*TASK TO CARRY OUT*. Print each record exactly, with no word added or removed.

Segment Start: EXTRACTED ENTRIES

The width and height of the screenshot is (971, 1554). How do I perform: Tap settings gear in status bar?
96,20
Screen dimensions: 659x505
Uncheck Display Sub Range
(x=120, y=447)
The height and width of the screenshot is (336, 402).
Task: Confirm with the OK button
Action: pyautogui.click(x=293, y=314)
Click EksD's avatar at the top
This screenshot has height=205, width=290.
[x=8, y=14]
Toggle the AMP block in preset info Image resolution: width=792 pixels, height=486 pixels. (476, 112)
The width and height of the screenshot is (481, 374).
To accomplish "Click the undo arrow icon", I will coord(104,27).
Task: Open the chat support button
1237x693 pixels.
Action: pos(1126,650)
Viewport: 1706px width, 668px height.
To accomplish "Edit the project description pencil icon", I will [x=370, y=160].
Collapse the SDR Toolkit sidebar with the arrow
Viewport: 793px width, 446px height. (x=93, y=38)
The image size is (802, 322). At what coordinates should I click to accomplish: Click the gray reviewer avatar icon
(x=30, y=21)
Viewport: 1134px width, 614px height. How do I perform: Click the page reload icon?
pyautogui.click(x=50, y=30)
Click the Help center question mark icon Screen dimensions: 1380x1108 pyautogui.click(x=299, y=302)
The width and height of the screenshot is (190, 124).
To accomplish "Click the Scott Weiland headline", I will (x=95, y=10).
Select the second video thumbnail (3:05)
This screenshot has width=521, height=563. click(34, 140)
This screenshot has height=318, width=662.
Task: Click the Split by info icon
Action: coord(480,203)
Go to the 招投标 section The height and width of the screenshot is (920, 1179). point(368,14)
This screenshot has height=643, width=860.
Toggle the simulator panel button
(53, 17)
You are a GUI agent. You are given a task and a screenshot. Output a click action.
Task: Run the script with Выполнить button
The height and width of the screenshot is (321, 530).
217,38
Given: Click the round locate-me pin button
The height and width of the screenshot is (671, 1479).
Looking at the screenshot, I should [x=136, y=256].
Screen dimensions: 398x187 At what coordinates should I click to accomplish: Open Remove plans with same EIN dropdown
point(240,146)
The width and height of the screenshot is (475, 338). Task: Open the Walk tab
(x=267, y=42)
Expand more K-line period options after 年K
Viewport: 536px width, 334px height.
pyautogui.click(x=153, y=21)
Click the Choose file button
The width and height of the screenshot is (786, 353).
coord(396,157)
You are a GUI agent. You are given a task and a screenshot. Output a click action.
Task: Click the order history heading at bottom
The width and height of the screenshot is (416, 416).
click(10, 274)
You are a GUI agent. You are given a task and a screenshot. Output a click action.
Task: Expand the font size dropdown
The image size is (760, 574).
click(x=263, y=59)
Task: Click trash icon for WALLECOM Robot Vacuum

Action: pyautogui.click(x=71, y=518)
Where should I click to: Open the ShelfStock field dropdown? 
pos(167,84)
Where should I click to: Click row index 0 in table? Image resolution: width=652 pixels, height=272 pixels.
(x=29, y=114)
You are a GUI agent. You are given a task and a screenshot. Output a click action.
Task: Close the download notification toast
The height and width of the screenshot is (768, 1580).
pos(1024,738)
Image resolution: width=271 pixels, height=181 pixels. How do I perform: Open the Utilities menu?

Segment End: EXTRACTED ENTRIES

*YOUR SOLUTION*.
The width and height of the screenshot is (971, 1554). How do I perform: Tap settings gear in status bar?
96,20
Screen dimensions: 659x505
Uncheck Display Sub Range
(x=120, y=447)
The height and width of the screenshot is (336, 402).
Task: Confirm with the OK button
Action: pyautogui.click(x=293, y=314)
Click EksD's avatar at the top
This screenshot has height=205, width=290.
[x=8, y=14]
Toggle the AMP block in preset info Image resolution: width=792 pixels, height=486 pixels. (476, 112)
The width and height of the screenshot is (481, 374).
To accomplish "Click the undo arrow icon", I will coord(104,27).
Task: Open the chat support button
1237x693 pixels.
Action: pos(1126,650)
Viewport: 1706px width, 668px height.
To accomplish "Edit the project description pencil icon", I will [x=370, y=160].
Collapse the SDR Toolkit sidebar with the arrow
Viewport: 793px width, 446px height. (x=93, y=38)
The image size is (802, 322). At what coordinates should I click to accomplish: Click the gray reviewer avatar icon
(x=30, y=21)
Viewport: 1134px width, 614px height. How do I perform: Click the page reload icon?
pyautogui.click(x=50, y=30)
Click the Help center question mark icon Screen dimensions: 1380x1108 pyautogui.click(x=299, y=302)
The width and height of the screenshot is (190, 124).
To accomplish "Click the Scott Weiland headline", I will (x=95, y=10).
Select the second video thumbnail (3:05)
This screenshot has width=521, height=563. click(34, 140)
This screenshot has height=318, width=662.
Task: Click the Split by info icon
Action: coord(480,203)
Go to the 招投标 section The height and width of the screenshot is (920, 1179). point(368,14)
This screenshot has height=643, width=860.
Toggle the simulator panel button
(53, 17)
You are a GUI agent. You are given a task and a screenshot. Output a click action.
Task: Run the script with Выполнить button
The height and width of the screenshot is (321, 530).
217,38
Given: Click the round locate-me pin button
The height and width of the screenshot is (671, 1479).
Looking at the screenshot, I should [x=136, y=256].
Screen dimensions: 398x187 At what coordinates should I click to accomplish: Open Remove plans with same EIN dropdown
point(240,146)
The width and height of the screenshot is (475, 338). Task: Open the Walk tab
(x=267, y=42)
Expand more K-line period options after 年K
Viewport: 536px width, 334px height.
pyautogui.click(x=153, y=21)
Click the Choose file button
The width and height of the screenshot is (786, 353).
coord(396,157)
You are a GUI agent. You are given a task and a screenshot. Output a click action.
Task: Click the order history heading at bottom
The width and height of the screenshot is (416, 416).
click(10, 274)
You are a GUI agent. You are given a task and a screenshot. Output a click action.
Task: Expand the font size dropdown
The image size is (760, 574).
click(x=263, y=59)
Task: Click trash icon for WALLECOM Robot Vacuum

Action: pyautogui.click(x=71, y=518)
Where should I click to: Open the ShelfStock field dropdown? 
pos(167,84)
Where should I click to: Click row index 0 in table? Image resolution: width=652 pixels, height=272 pixels.
(x=29, y=114)
You are a GUI agent. You are given a task and a screenshot. Output a click action.
Task: Close the download notification toast
The height and width of the screenshot is (768, 1580).
pos(1024,738)
Image resolution: width=271 pixels, height=181 pixels. How do I perform: Open the Utilities menu?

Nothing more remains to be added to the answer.